China is openly opposing India's decision to ban dozens of Chinese mobile apps from its country. The move comes as tensions between two of the world's most populous countries continue to escalate.
Chinese Foreign Ministry spokesperson, Zhao Lijian, mentioned in a press conference on Tuesday that the country is "strongly concerned" about India's decision to escalate both countries' territorial squabble by outright banning Chinese mobile apps. He added that the government is still reviewing and verifying the situation.
Zhai stated that India should not arbitrarily overturn the legitimate rights of international investors without just cause. The country's response came after India's Ministry of Electronics and Information Technology issued an interim order on Monday to ban the use of 59 Chinese mobile applications. This included the popular short-video streaming social media platform TikTok, microblogging app Weibo, navigation app Baidu Map, and popular Chinese messaging app WeChat.
The ban will likely have a huge impact on the aforementioned apps' user base, given the number of Indian users that download and use them each day. TikTok, which is owned by Chinese tech firm ByteDance, has been downloaded more than 660 million times in India since it was launched back in 2017.
India claimed that the apps were a threat to its integrity, defense, and sovereignty and that the move was necessary to ensure public order. The decision came after the government reportedly received thousands of complaints of the misuse of the mobile apps and alleged transmission of user data to Chinese servers. The Indian government alleged that the apps were being used to mine and profile Indian citizens, data that could be used to undermine the country's national security.

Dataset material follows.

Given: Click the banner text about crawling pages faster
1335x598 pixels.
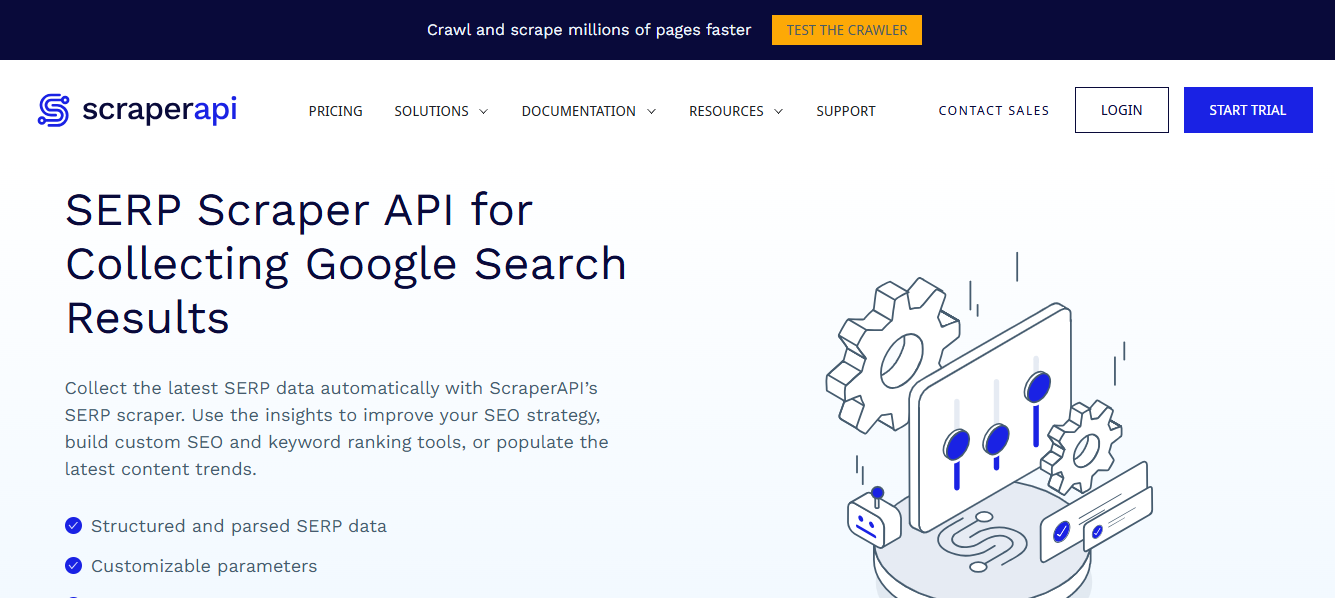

Apart from the alleged complaints, the government's decision to ban the Chinese apps comes after a nationwide outcry for the country to boycott Chinese-made goods and services. Tensions between the two nations escalated to new highs following a deadly skirmish between Chinese and Indian troops along a disputed border in mid-June.
TikTok India head, Nikhil Gandhi, mentioned in a statement that the company is now attempting to set up a meeting with Indian officials for clarifications and for the opportunity to appeal the decision. According to the company, TikTok has complied with all data privacy and security regulations in the country. The company also denied the allegations that it shares data from its Indian users to any foreign governments. The app is estimated to have more than 120 million active users in India.
Tencent, which owns WeChat, and Baidu have yet to release a statement in response to India's ban. Other Chinese firms affected by the ban, including Xiaomi, have also not yet released statements.